I was always susceptible to liking Mari Lourey’s new play, Bare Witness. What with an interest in areas of conflict; that I’d just re-read Hare & Brent’s Pravda and an equally scathing depiction of journalism in a friend’s new play that is the glorious bastard child of Hare, Brent, Stoppard and Beckett; I was almost certain to be provoked. But where BW differs is that its focus is the corruption of the image, not words. Whereas the latter can be nimble and conjure the trick of “truth” in front of eyes — hearing how it’s done behind the by-line would deflate anyone insistent on objectivity — an image is supposed to be bare A camera is a witness, a machine that doesn’t need to decipher right from wrong. But this is not true either.

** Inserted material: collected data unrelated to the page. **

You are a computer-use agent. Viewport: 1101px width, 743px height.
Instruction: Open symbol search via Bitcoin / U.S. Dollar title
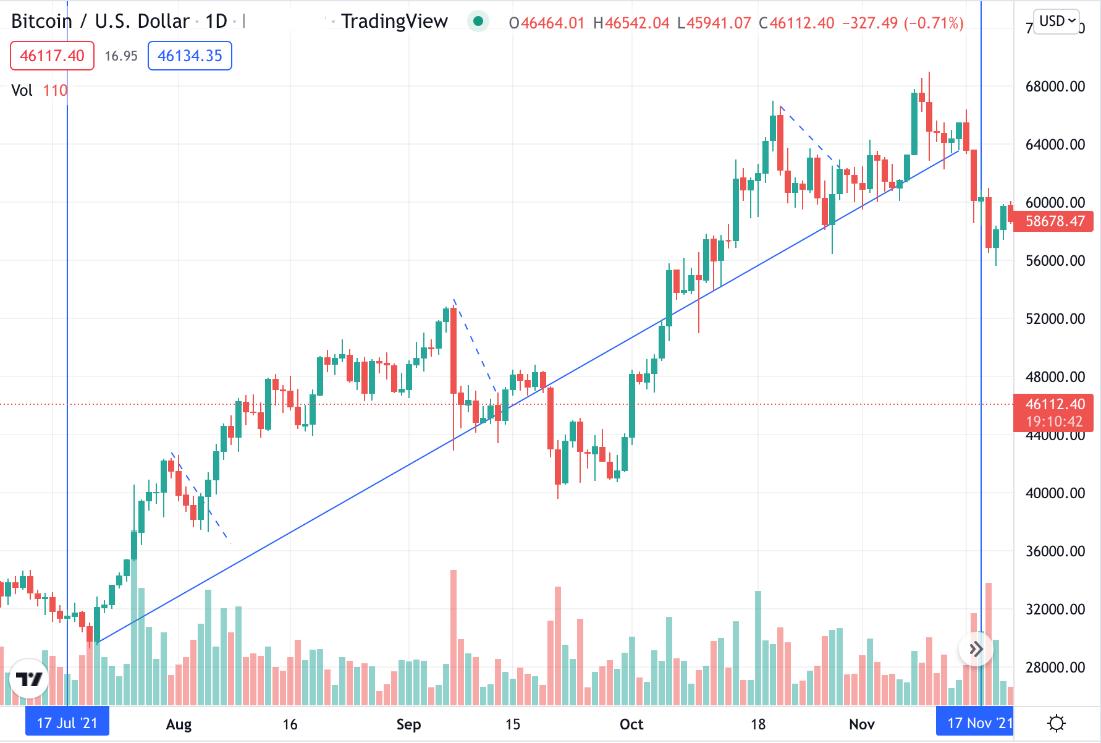[100, 20]
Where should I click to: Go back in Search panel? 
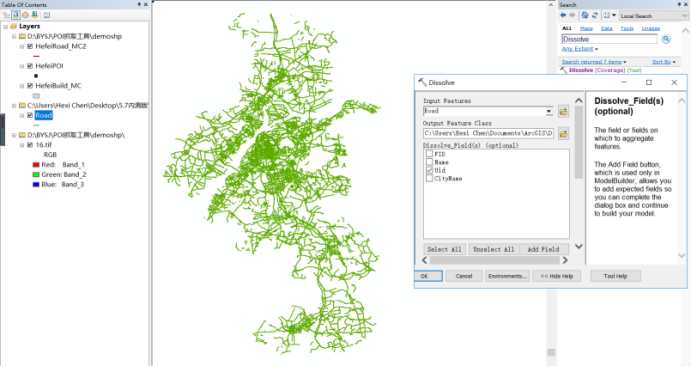[564, 15]
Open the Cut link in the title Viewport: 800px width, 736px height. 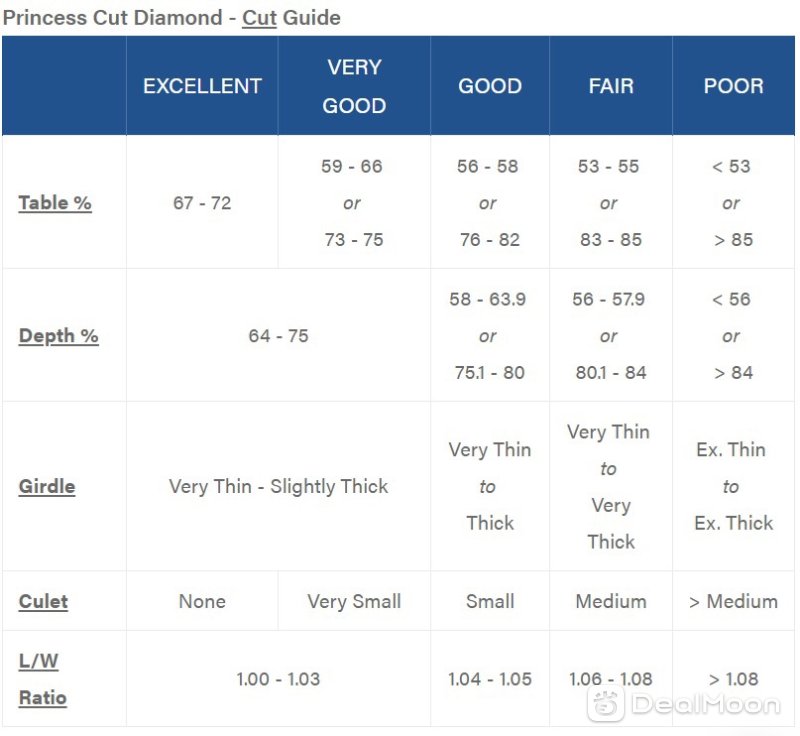[x=259, y=18]
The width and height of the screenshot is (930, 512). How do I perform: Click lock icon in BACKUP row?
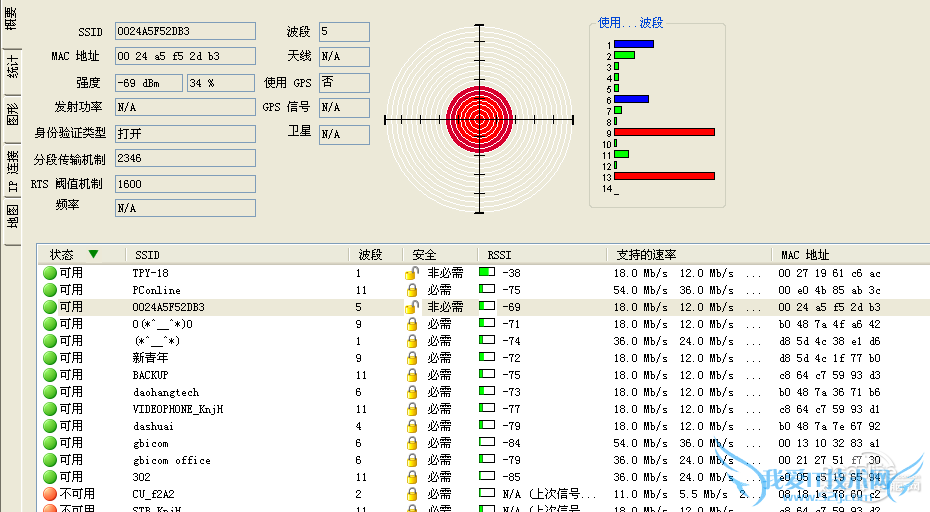411,375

The camera makes everyone a tourist in other people’s reality, and eventually in one’s own. – Susan Sontag
Frenetic. We plunge into a war-zone with a young photojournalist, Dany Hall, as she tries to make her mark. A coterie of war journalists organise the image and are then lacerated by light. A count down begins. 010 appears on the screen at the back of the stage. In front of the screen are some chairs, a table, but not much else. The image is talked into existence. But there are no cameras. That which can keep someone at a remove from the action has been removed. The ensemble snorts lines of coke down the lengths of each other’s arms. Hands become two inverted Ls that make lenses. The same hands that manipulate dead bodies from a massacre to capture the light. The same hands are raised in self-defence. The same lens is applied to a long-distance phone conversation with family as it is to a portrait of a political leader. It is thrilling physical theatre.

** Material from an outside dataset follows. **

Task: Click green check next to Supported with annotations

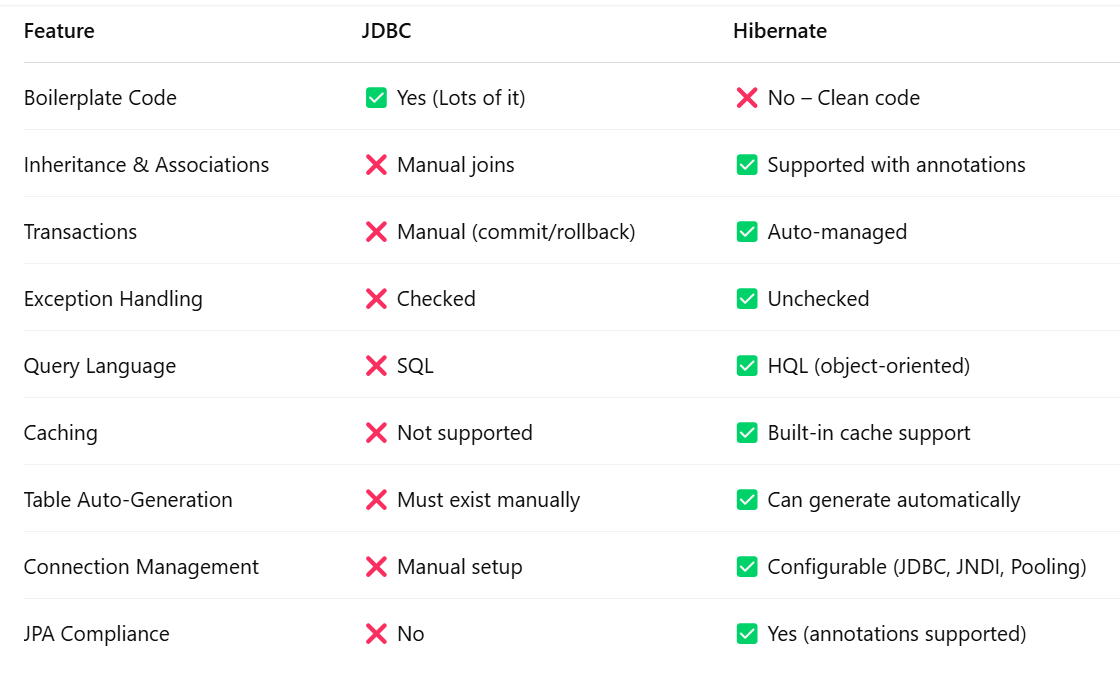Action: [x=746, y=165]
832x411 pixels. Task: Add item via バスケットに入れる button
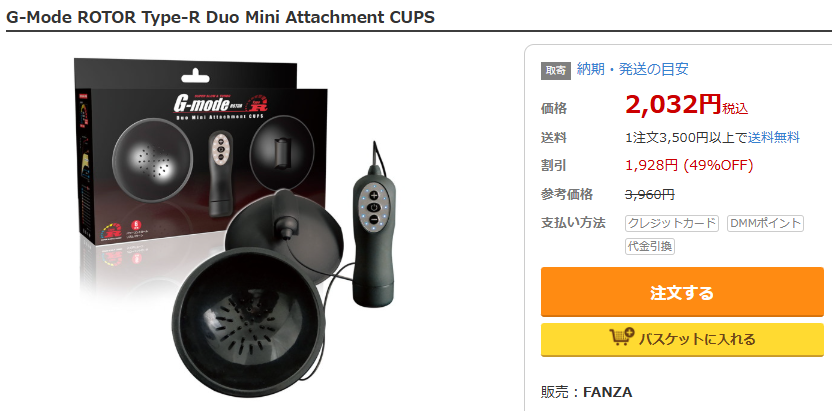tap(682, 339)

As with the entire production, Emma Valente’s lighting is multi-faceted and full of innovation, from the hand-held torches to spotlight the actor’s faces, to the fluorescent lights that strobed and glared at different moments during the play, to the swinging candles during Yatserk’s (sp?) final monologue, as he stared out into the audience, lights flickering, clock ticking, in a limited, plain-spoken delivery that was not quotable but the best writing in the play. Similarly, Jethro Woodward’s score was notable not for any particular part but a relentlessness, a restlessness even.

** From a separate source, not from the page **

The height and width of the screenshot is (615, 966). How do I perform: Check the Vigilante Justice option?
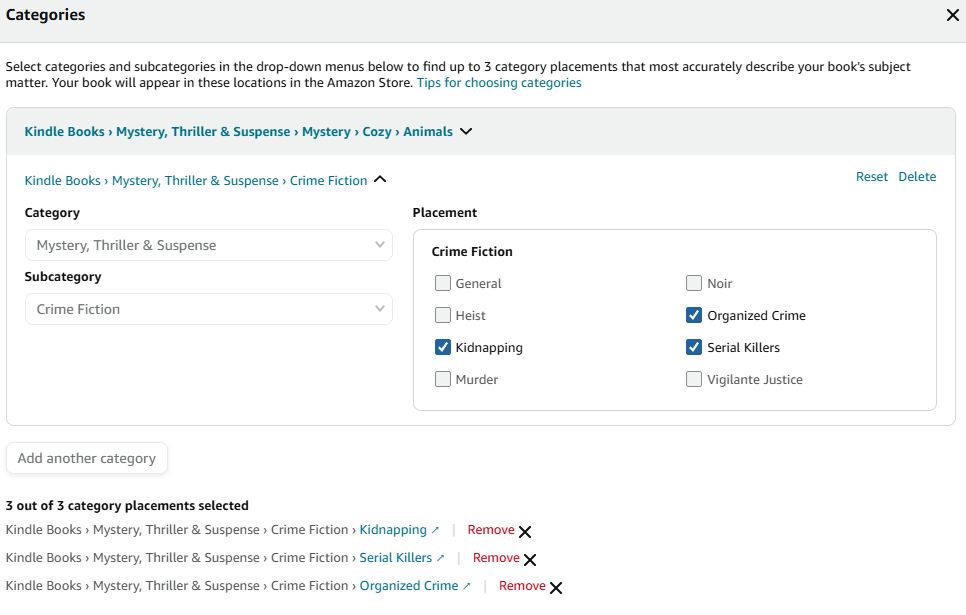694,379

As we follow Dany through the various wars her gaze gets narrower, her feelings numb-er. At first I mistook the reprisal of scenes when Dany arrives at a war — scenes flat and without the fuss, excitement or nervousness that pervaded the same dialogue earlier — as a tired memory retold to colleages, but afterwards I connected it with the thread of addiction and adrenhalin and the final war in East Timor. Miss TN is correct to say that a play such as BW that burns so intense would find it “difficult to sustain… without its effects becoming simply numbing”, but I think this is the point. The exposition is blather, the earnestness unfelt. Much like getting 300 pages into Catch-22 and being utterly infuriated by the inaction and bureaucracy, if you give in to the idea that we are supposed to feel numb, allowed to feel numb, then we are again closer to the experience BW offers.
A must see.
Bare Witness by Mari Lourey, directed by Nadja Kostich. Composer/musician Jethro Woodward, set and costumes Marg Howell, video Michael Carmody, lighting Emma Valente. With Isaac Drandic, Daniela Farinacci, Adam McConvell, Todd MacDonald and Maria Theodorakis. La Mama Theatre @ fortyfivedownstairs, until September 26.